Sat Mar 22 14:43:32 PDT 2014

On Friday, 21 March 2014 at 10:39:49 UTC, Denis Shelomovskij 
wrote:
> 21.03.2014 12:25, monarch_dodra пишет:
>> If I remember correctly, with a specially written UTF string, 
>> it *was*
>> possible to corrupt program state. I think. I need to double 
>> check. I
>> didn't give it much thought then ("it should virtually never 
>> happen"),
>> but it could be used as deliberate security vulnerability.
>
> Almost nothing to add here. We already have `-noboundscheck` 
> which can dramatically increase performance, throwing 
> `UTFError` should either use same mechanics (`-noutfcheck`?) or 
> just be stripped in release.
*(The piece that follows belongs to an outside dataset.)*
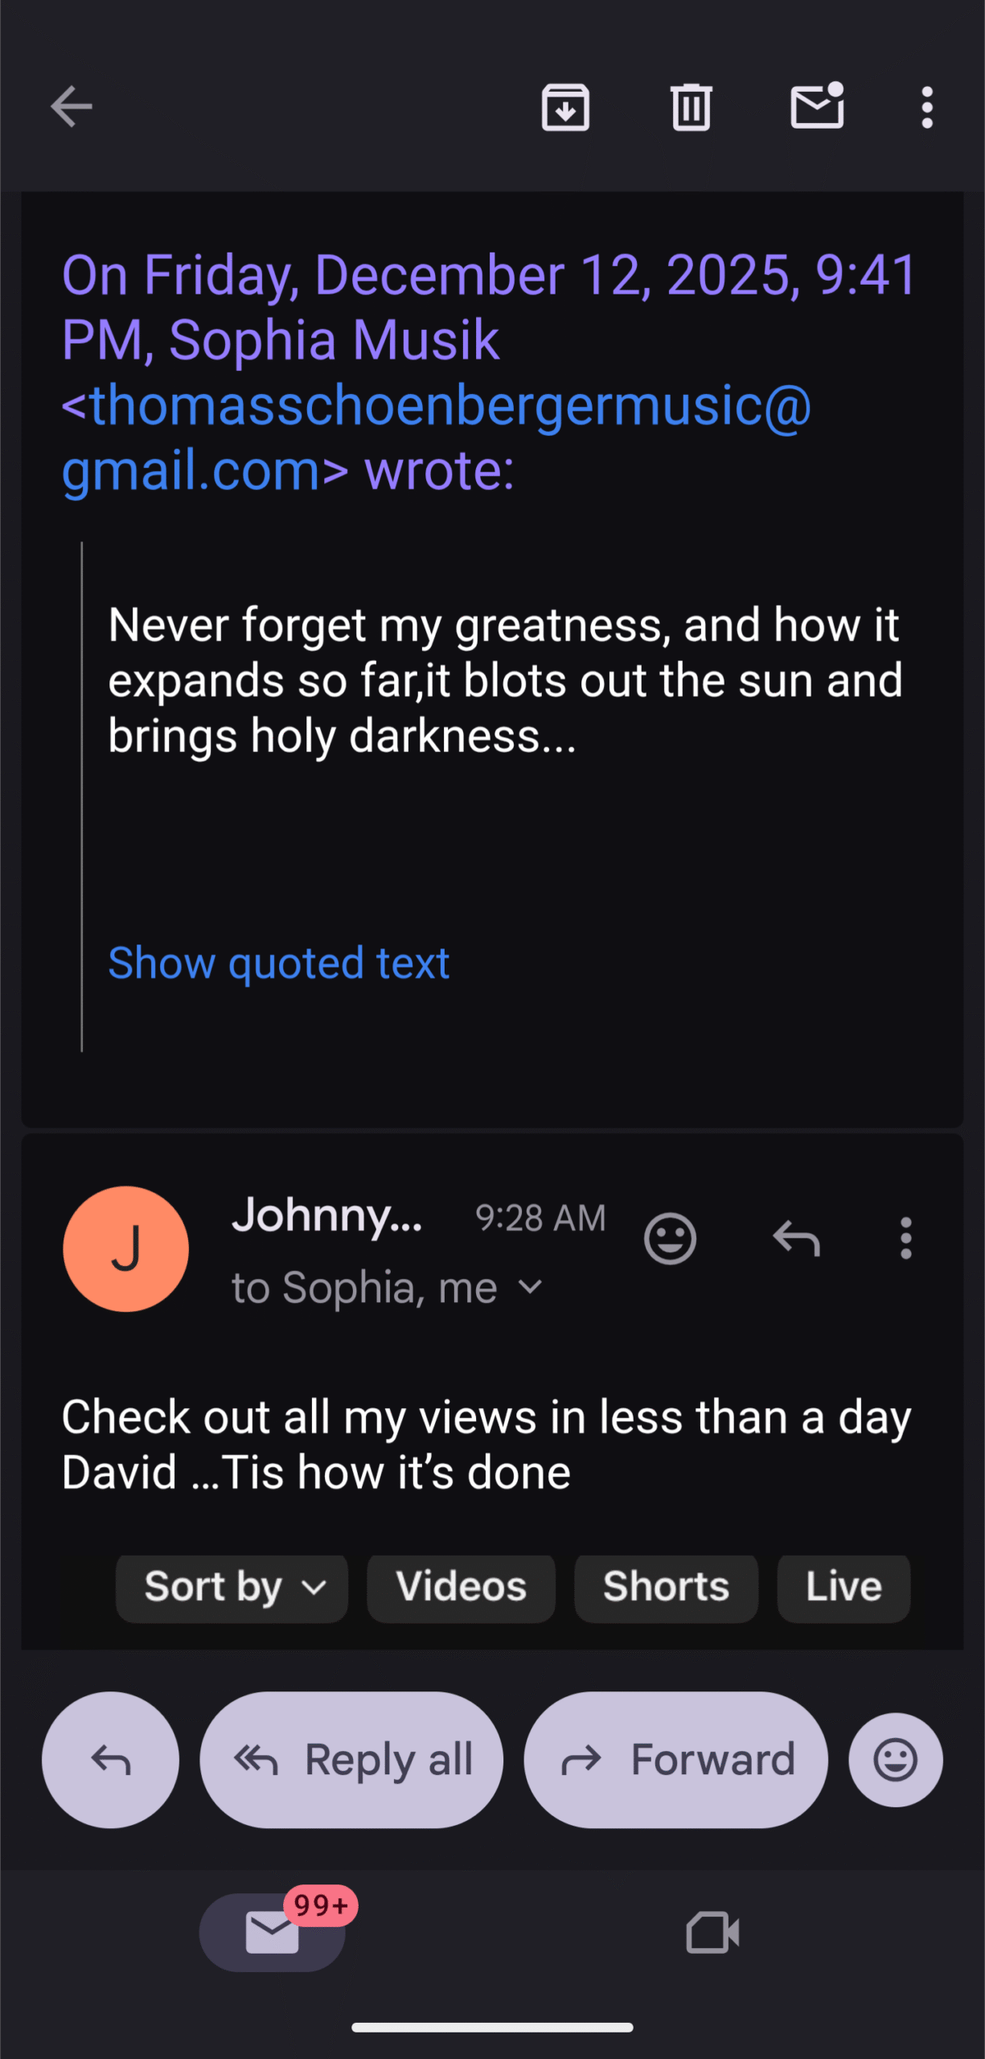The height and width of the screenshot is (2059, 985).
Task: Switch to the Mail tab
Action: pyautogui.click(x=273, y=1933)
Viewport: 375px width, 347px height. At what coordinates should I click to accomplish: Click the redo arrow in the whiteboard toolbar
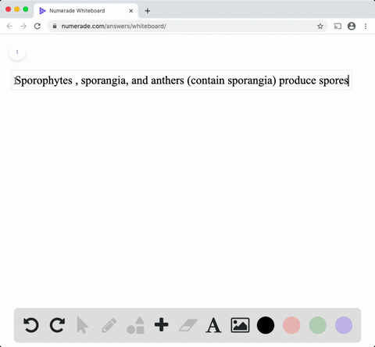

Personally I'd choose the latter 
> as there are lots of (sometimes very slow) assertions stripped 
> with `-release` in real programs, which indicates same critical 
> data corruption.

Except it's an Unicode *Exception*. Invalid unicode is *NOT* 
supposed to be an error.

Now I remember: Truncated unicode strings can cause slicing out 
of bounds in popFront.

This means we are currently operating on a double standard of 
sometimes exception, sometimes error, sometimes corruption.